WORK TO BE COMPLETED: Word for word, please copy the line containing "582x728 pixels." and all lines after it in the entries below, and only those, leaving every picture out.

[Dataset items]
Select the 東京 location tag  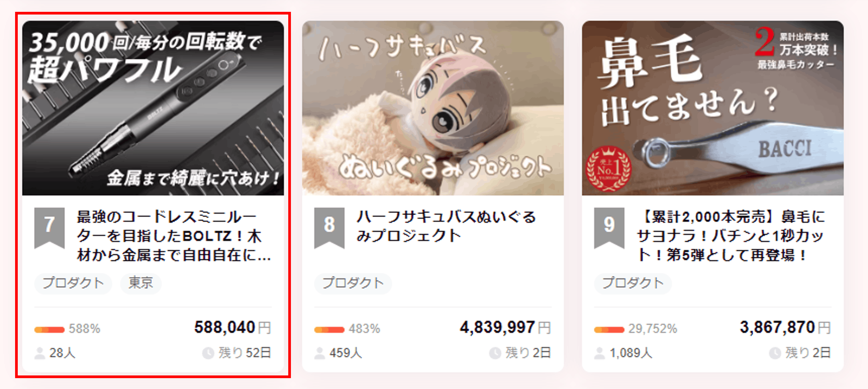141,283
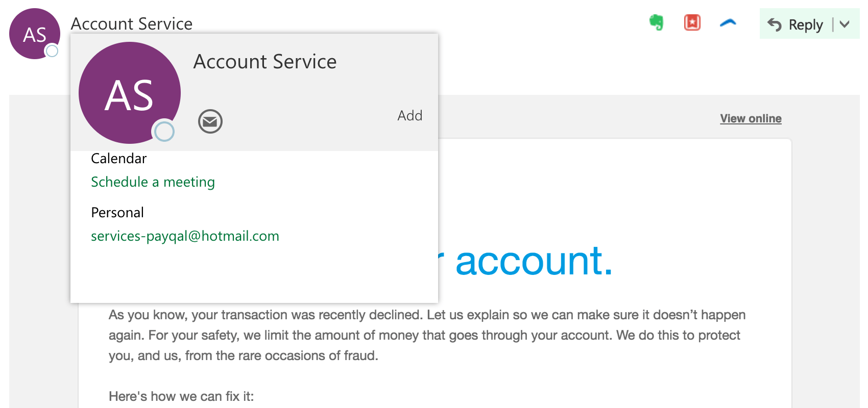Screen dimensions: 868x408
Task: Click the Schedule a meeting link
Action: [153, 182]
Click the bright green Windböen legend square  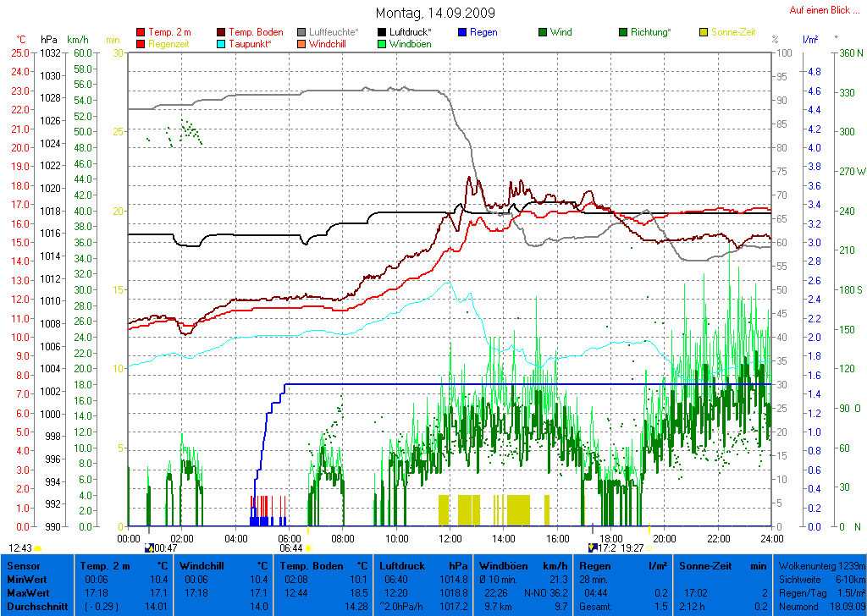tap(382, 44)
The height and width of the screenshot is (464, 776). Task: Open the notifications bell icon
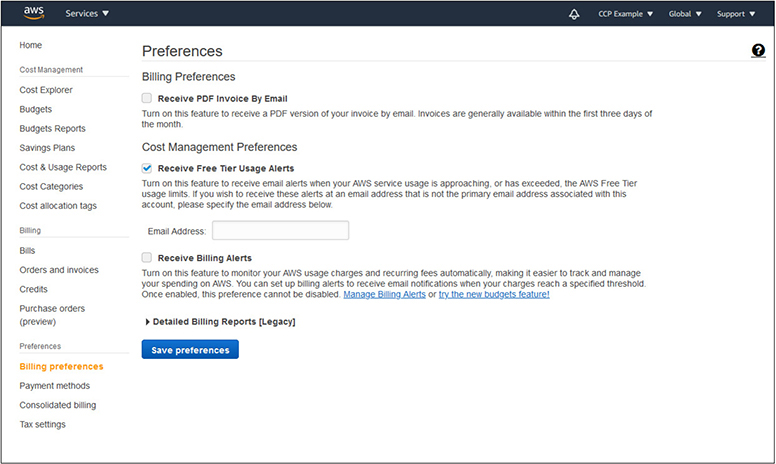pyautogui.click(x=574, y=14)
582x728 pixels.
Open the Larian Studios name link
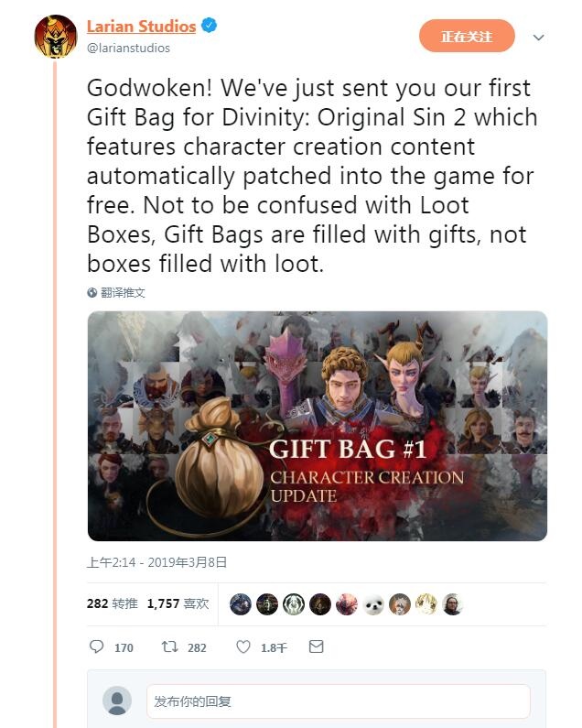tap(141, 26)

RESPONSE TO THE EXERCISE:
582x728 pixels.
Open the Larian Studios name link
tap(141, 26)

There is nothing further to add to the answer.